**REQUIREMENT A**
Return the portion of the article on the Port commissioner race starting at "Corby Somerville was" and ending at "votes, 36.3 percent.".
**REQUIREMENT B**
Using the article on the Port commissioner race, decide whether each statement agrees with it, answering yes or no and quoting the deciding words: (i) Hannan received more votes than Fraser; (ii) the seat became open because the previous commissioner died; (iii) District 1 covers the Sequim area.

**SOURCE PASSAGE**
• • •
Corby Somerville was leading Bill Hannan and Tim Fraser as the first round of vote counting ended Tuesday night in the race for Port of Port Angeles District 1 commissioner.
Somerville, former marketing vice president for PRIME — Pacific Rim Industrial & Marine Engineering — received 1,457 votes, or 39.4 percent.
Hannan, manager of a loan program that helps fledgling businesses, had 1,343 votes, 36.3 percent.
Fraser, the owner of J.P. Cabinets, was a distant third with 897 votes, or 24.2 percent of the vote.
The top two vote-getters will advance to the Nov. 6 general election to battle over the seat being vacated by retiring Port Commissioner Jack Waud.
The Port commission’s District 1 covers the Sequim area.
• • •
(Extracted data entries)

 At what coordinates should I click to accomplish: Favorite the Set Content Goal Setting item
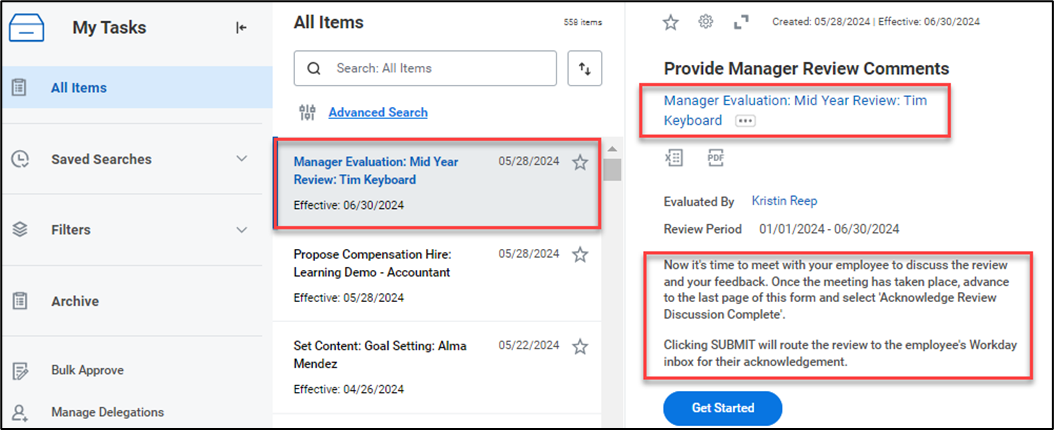tap(580, 347)
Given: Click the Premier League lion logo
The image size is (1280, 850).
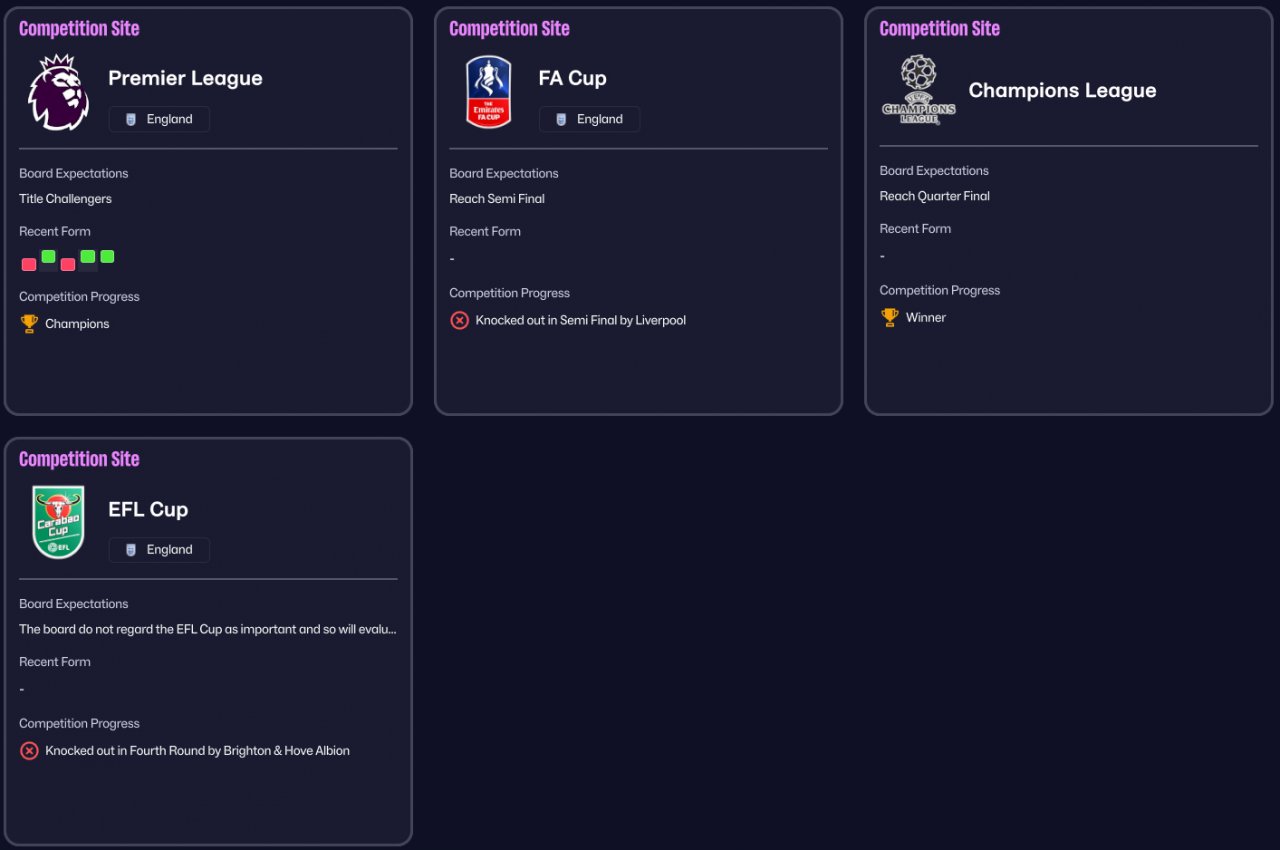Looking at the screenshot, I should click(x=58, y=93).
• • •
**EXERCISE ANSWER A**
Corby Somerville was leading Bill Hannan and Tim Fraser as the first round of vote counting ended Tuesday night in the race for Port of Port Angeles District 1 commissioner.
Somerville, former marketing vice president for PRIME — Pacific Rim Industrial & Marine Engineering — received 1,457 votes, or 39.4 percent.
Hannan, manager of a loan program that helps fledgling businesses, had 1,343 votes, 36.3 percent.

**EXERCISE ANSWER B**
(i) Yes: "Hannan, manager of a loan program that helps fledgling businesses, had 1,343 votes" and "Fraser, the owner of J.P. Cabinets, was a distant third with 897 votes"
(ii) No: "the seat being vacated by retiring Port Commissioner Jack Waud"
(iii) Yes: "The Port commission’s District 1 covers the Sequim area."